**Text**
Friday, December 2, 2016

How to Build a 20-man Raiding Team

Every Warcraft expansion we see the same complaints on the forums.
BLIZZARD Make Mythic Flex or 10-man again!
I think you really have different kinds of players. Type A and B.


  1. Type A (Tortoise) Mostly play WoW and rarely unsub and guilds active and going doing various activities. May play side games but don't leave. Tortoise.
  2. Type B (Hare) Episodic and get bored quickly/easily and come and go based on the latest new game release. Hare.
The problem guilds face is a social contract conflict between Type A and Type B players.

The Type A player wants to believe that guild or group is always there and they are a part of something.

The Type B player sees it more like a pick-up basketball game with strangers.  You play a bit and then you are gone and you may or may not see them again.


Guilds will have a mix of both A and B players.

Guild Leaders can also be of type A or type B.

Type A led guilds keep on trucking.  They may have some type B players in their guilds, but the type A's keep the lights on, create a foundation, make a home.

Type B led Guilds come alive with the expansion. A few of their Type A friends might flock to them to join in the pick-up game.   But, each expansion, less and less Type A's will be fooled by the allure of the fleeting team.

Type B Guilds will most likely struggle each expansion.   They have significant amount of flucuation of players.   They start raiding as soon as they reach the quorum minimum 10-man mark.  And even if they have a strong core and complete the heroic raids quickly, they only have their wow-progress numbers to convince others to make the move.   Many will hit a wall to reach mythic raiding.

Type A Guild never left.  When the Type B guilds hares are flitting away to Dark Soul 35 or Skyrim 13, those that remain in the Type B guild see only the type A guilds still standing.  Time to move to a stable home even if it's not as fast, light, brash and powerful.

I think, unless you are a VERY WELL led Type B guild, these guilds will compete with other Type B guilds. They consume each other as transient players "guild upgrade" based on the wow-progress until they can't any more. The lower type B guilds collapse.

Players that tire of the expand / collapse cycle either quit guild raiding or hope to find a guild that's more stable (Type A).

Some of the Type A Guild players might guild upgrade if their more tortoise-like players aren't as fast as the Type B counter parts, but many, having seen the expand/collapse before know better.

**Short task**
Rewrite the raiding post from "How to Build" up to and including "Type A and B.", putting "message boards" in place of "forums". The listing after this point is separate from the raiding post.

**Dataset extract**
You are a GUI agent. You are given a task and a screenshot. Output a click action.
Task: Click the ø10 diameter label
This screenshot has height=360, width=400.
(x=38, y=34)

**Exercise output**
How to Build a 20-man Raiding Team

Every Warcraft expansion we see the same complaints on the message boards.
BLIZZARD Make Mythic Flex or 10-man again!
I think you really have different kinds of players. Type A and B.